Downregulated ALKBH5 contributes to myocardial ischemia/reperfusion injury by increasing m⁶A modification of Trio mRNA

Ann Transl Med. 2022 Apr;10(7):417. doi: 10.21037/atm-22-1289.

Authors

Jiaxin Li^#^{1

2}, Jieshan Chen^#³, Mingyi Zhao^#⁴, Zhetao Li^{1

5}, Nanbo Liu⁵, Heng Fang^{1

6}, Miaoxian Fang², Ping Zhu^{1

4}, Liming Lei^#², Chunbo Chen^#^{1

2

6

7}

Affiliations

¹ The Second School of Clinical Medicine, Southern Medical University, Guangzhou, China.
² Department of Intensive Care Unit of Cardiac Surgery, Guangdong Cardiovascular Institute, Guangdong Provincial People's Hospital, Guangdong Academy of Medical Sciences, Guangzhou, China.
³ Department of Emergency, Maoming People's Hospital, Maoming, China.
⁴ Department of Cardiac Surgery, Guangdong Cardiovascular Institute, Guangdong Provincial People's Hospital, Guangdong Academy of Medical Sciences, Guangzhou, China.
⁵ Department of Medical Sciences, Guangdong Provincial People's Hospital, Guangdong Academy of Medical Sciences, Guangzhou, China.
⁶ Department of Critical Care Medicine, Guangdong Provincial People's Hospital, Guangdong Academy of Medical Sciences, Guangzhou, China.
⁷ Department of Critical Care Medicine, Maoming People's Hospital, Maoming, China.

^# Contributed equally.

Abstract

Background: The modification of N⁶-methyladenosine (m⁶A) is a dynamic and reversible course that might play a role in cardiovascular disease. However, the mechanisms of m⁶A modification in myocardial ischemia/reperfusion injury (MIRI) remain unclear.

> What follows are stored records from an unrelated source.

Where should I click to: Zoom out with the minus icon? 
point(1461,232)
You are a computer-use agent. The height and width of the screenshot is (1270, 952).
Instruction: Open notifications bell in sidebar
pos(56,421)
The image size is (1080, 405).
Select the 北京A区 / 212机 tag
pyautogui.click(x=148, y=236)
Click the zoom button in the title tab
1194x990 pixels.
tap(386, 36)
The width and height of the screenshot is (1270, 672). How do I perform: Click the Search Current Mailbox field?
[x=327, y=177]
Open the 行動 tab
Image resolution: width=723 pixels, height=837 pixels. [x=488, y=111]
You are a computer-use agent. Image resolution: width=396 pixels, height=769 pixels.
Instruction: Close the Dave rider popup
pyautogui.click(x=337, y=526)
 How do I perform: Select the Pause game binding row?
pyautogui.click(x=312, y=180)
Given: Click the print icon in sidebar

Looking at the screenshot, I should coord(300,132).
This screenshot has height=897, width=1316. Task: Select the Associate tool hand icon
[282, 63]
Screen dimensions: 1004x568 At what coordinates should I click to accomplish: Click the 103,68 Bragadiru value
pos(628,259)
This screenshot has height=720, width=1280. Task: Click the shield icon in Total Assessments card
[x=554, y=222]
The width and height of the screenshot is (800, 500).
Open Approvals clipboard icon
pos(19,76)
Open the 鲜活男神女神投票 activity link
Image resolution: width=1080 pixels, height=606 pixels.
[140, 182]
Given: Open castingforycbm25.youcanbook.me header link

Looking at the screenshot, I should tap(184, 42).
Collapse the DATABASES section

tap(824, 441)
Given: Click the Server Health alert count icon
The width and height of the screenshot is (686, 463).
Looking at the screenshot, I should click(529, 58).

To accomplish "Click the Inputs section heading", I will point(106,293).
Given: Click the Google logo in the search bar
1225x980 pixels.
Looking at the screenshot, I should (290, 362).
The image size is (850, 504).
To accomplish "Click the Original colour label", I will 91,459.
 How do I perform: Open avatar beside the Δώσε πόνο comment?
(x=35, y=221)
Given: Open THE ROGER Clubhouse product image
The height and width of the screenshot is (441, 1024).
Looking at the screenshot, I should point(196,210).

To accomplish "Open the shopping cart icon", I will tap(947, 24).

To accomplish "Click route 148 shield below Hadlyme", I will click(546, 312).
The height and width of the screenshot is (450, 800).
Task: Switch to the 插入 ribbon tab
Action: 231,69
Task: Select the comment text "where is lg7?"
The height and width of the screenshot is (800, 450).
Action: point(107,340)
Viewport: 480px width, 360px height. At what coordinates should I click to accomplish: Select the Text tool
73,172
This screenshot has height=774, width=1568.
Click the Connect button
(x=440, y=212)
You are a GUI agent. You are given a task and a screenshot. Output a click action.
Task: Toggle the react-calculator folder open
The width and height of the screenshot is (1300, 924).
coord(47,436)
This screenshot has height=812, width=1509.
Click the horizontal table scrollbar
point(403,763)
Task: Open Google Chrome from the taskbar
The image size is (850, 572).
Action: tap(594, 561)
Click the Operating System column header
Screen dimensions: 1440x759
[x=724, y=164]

Methods: A mouse model of MIRI and a cell model of oxygen-glucose deprivation/reperfusion (OGD/R) HL-1 cells were employed. In an in vivo study, the total RNA m⁶A modification levels were determined by dot blot, and the key genes related to m⁶A modification were screened by real-time quantitative polymerase chain reaction (RT-qPCR) and Western blot. In an in vitro study, the effects of AlkB homolog 5 (ALKBH5), an RNA demethylase, on cell proliferation, cell injury, and apoptosis were detected by the 3-(4,5-dimethylthiazol-2-yl)-5-(3-carboxymethoxyphenyl)-2-(4-sulfophenyl)-2H-tetrazolium (MTS) assay, lactate dehydrogenase (LDH) and cardiac troponin-I (cTnI) levels, and flow cytometry. Besides, the m⁶A modification-changed and differentially expressed messenger RNA (mRNA) were determined by methylated RNA immunoprecipitation sequencing (MeRIP-seq) and RNA sequencing (RNA-seq) in ALKBH5-overexpressed HL-1 cells. Finally, the mRNA levels of the promising targeted gene were examined by RT-qPCR and its m⁶A modification levels were examined by MeRIP-qPCR.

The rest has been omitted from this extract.